In this paper, zeolite was synthesized from Class C fly ash (FA) using the fusion-hydrothermal method, and characterized by x-ray diffraction (XRD), scanning electron microscopy (SEM) and Brunauer–Emmett–Teller (BET) analyzer. The results show the synthetic zeolite belongs to zeolite Y with high purity, eight crystal surfaces and a specific surface area of about 389.4 m2 g−1. Meanwhile, the thermodynamic and kinetic behaviors of copper and nickel ions removed by the products were explored. The Langmuir model can well describe the isothermal curves of Cu (II) and Ni (II), and increasing temperature is beneficial to the improvement of equilibrium adsorption capacity. Dubinin-Radushkevich (DR) isothermal model indicates that the removal process of Cu (II) and Ni (II) belongs to ion-exchange.

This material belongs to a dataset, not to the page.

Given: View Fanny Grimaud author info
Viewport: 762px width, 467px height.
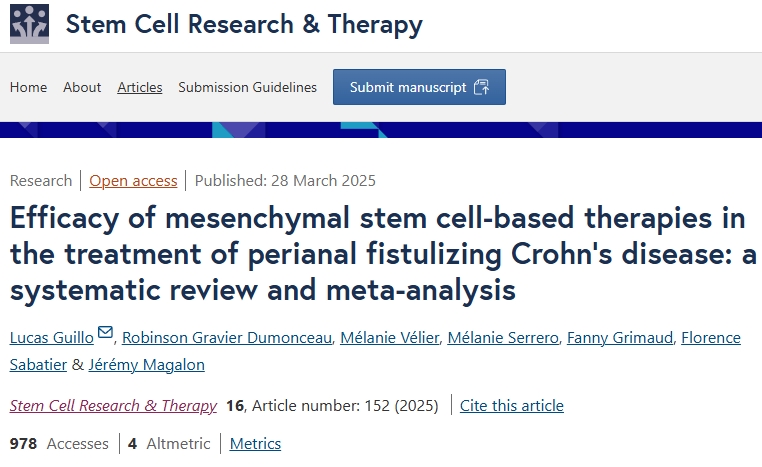Looking at the screenshot, I should (618, 337).

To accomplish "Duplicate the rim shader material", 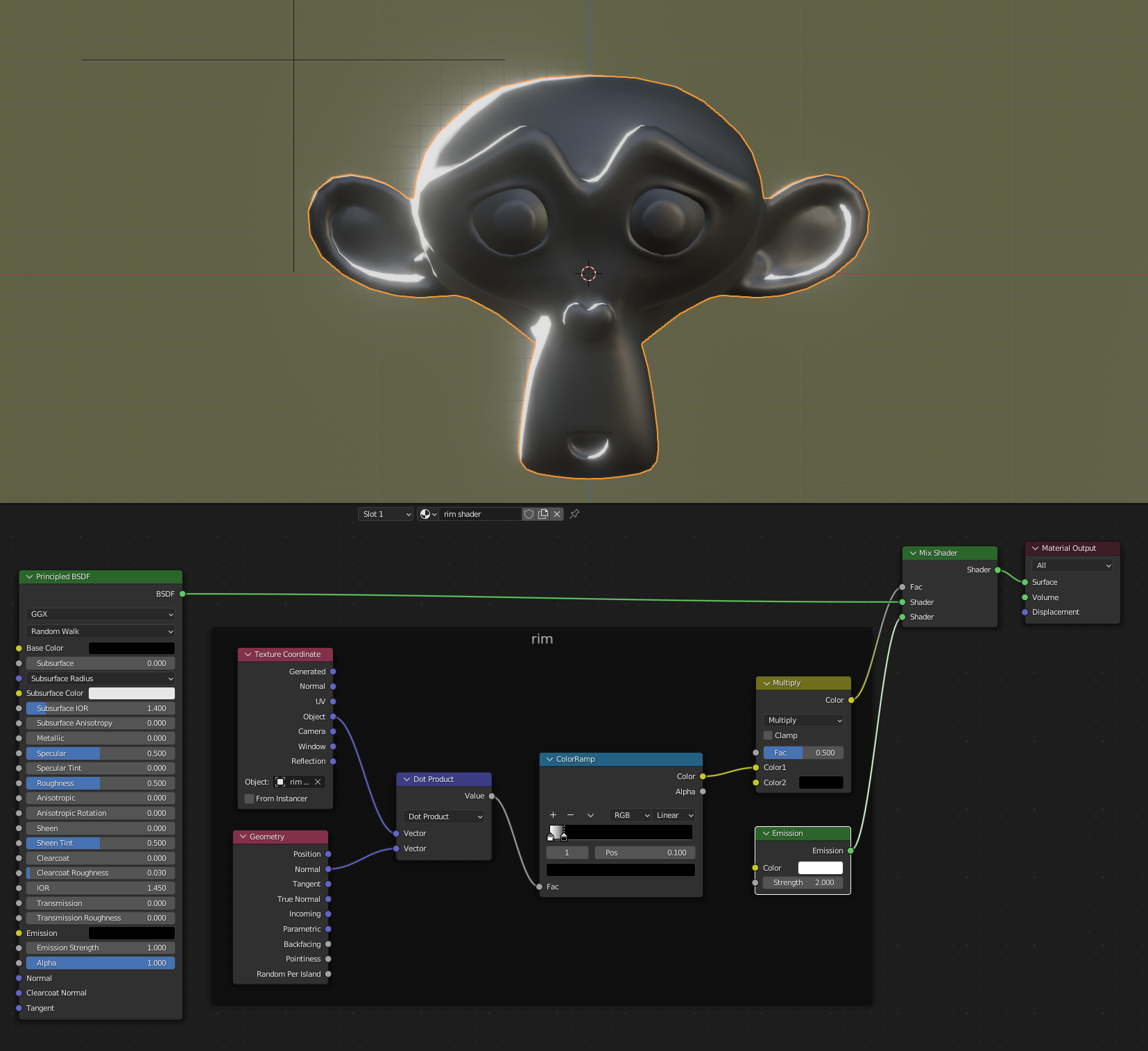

The Freundlich model parameter of n shows the removal of Cu (II) and Ni (II) is easy. Pseudo nth-order kinetics (PK) and nth-order reaction kinetics (RK) both can well match the kinetic experimental data, and the mean relative errors between the experimental data and the model values are 2.79% for Cu (II) and 5.65% for Ni (II) respectively, and the kinetic models for the removal of copper and nickel ions by the synthetic zeolite were successfully established by global nonlinear optimization technique. The synthetic zeolite Y has excellent removal ability of copper and nickel ions.